Les rares sujets humains, dans ces photos, n'attirent pas l'attention sur leur personne. Ils sont là comme les signes d'une présence, et renvoient comme une balle le regard. Ainsi l'homme au tarbouche, sur l'affiche de l'exposition, dans une indécise ambiance de détachement tendu : de dos, en amorce, profil perdu, pour donner l'échelle entre les murs, organiser les formes, distribuer les anguleuses et les rondes. Pour donner, par la djellaba, un blanc légèrement grisé d'ombre afin d'exalter la gamme des rouges (murs/chapeau/visage).

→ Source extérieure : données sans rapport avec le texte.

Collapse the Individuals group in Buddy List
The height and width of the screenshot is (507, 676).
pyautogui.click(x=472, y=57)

Ainsi, ailleurs, cette réminiscence d'un homme qui s'éloigne, au fond du tableau de Vélasquez Les Ménines : il jette un dernier regard de profil, s'assurant, derrière le rideau des apparences, de l'ordre des choses avant de quitter, et il détermine ainsi la profondeur de champ de l'ensemble. Ainsi, encore, la sandale rouge : un regard soigneux la distingue, entre les ombres projetées par le plafond de canisses de la médina de Marrakech, en un presque noir et blanc. Au centre, une silhouette féminine zébrée de langues d'ombres. Regard échappé vers la droite du tableau. Elle marche, majestueuse. Son pied s'avance, offrant le bijou d'un soulier écarlate, verni comme un ongle. Erotisme de la pudeur, qui dégage une forte émotion.

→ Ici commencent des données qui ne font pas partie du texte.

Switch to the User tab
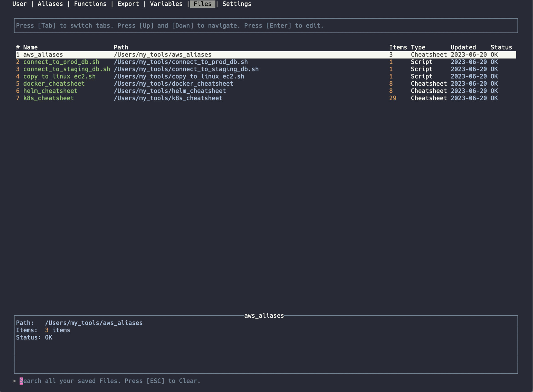The image size is (533, 392). point(19,4)
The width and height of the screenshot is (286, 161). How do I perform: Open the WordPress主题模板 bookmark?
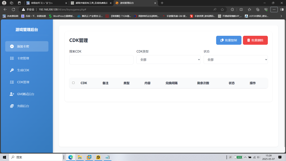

Hors des canons du portrait humaniste, s'instaure une lecture du monde évoquant la notion de "parti pris des choses" dans la poésie de Francis Ponge, cet écrivain si intime des peintres. Dire le monde, c'est en débusquer les sens implicites, et tenter d'en déjouer les pièges. Par ce regard même, il s'agit d'y retrouver nos marques, puis de retourner au réel. Le monde est plein de signes qui disent le monde, et les pièces du monde renvoient aux signes, lesquels à leur tour
Le photographe est alors celui qui, par la mise en scène de son étonnement, au travers de son ascèse, donne un sens nouveau à l'existence des choses, retrouvant en elles quelque affaire humaine agglutinée. Chez Laval, cela passe par les traces du travail artisanal (teinture, tissage, vannerie, poterie, ferronnerie, vitraux, zelliges
), donc par la durée. Parcours, indice et temps caractéristiques qui composent la notion moderne de "traçabilité".
Le monde, ce "texte". Ou, par un cousinage étymologique : ce "tissu". Industrie familière du Maroc qui imbrique des couleurs et des formes, des odeurs. Avec ses lourds tapis, ou ses fins drapés suggestifs. Ses cuirs et ses céramiques
Et puis ces énormes entrelacs des pelotes des teinturiers, séchant au vent. Claude Laval nous en montre le tracé illisible, brouillé, leur poids d'humidité, sans se laisser fasciner par leurs vives couleurs. Alors, pour produire un effet de vérité, il a "éteint" un peu ces jaunes, ces incarnats et ces noirs corbeaux violents, trop crus pour être crus. Il les a patinés d'un bel ocre doré de début de soirée patience de l'artiste en "planque" saisissant le moment de grâce, l'instant unique. Il a "sali" ses couleurs, afin de nous les représenter distanciées. Il a interprété l'une des plus galvaudées (avec le charmeur de serpents) des cartes postales du tourisme marocain. Dans cette figure ô combien solaire, dionysiaque, il a injecté une menace de tempête atlantique sur ciel d'ardoise. Mélancolie d'arrière-saison inquiète, hybride. Cassant les clichés en une subversion plus douce et moins vaniteuse que celle, brutale mais sans risque, d'un Andy Warhol. Il maintient, conteste et dépasse. Il réfracte. Bref, il travaille. Déclinant cette curieuse équivocité qui nous rend le monde marqué à la fois par l'étrangeté et la familiarité. Et il nous faut admettre l'une pour prétendre à l'autre, par ce pacte avec les caprices fugaces de la lumière. Spécialement cette "lucidité" marocaine, celle qui vient aussi de Matisse, de Delacroix. Et qui donne aux choses leurs mesures. Et nous donne la mesure de nos relations aux choses. Nour.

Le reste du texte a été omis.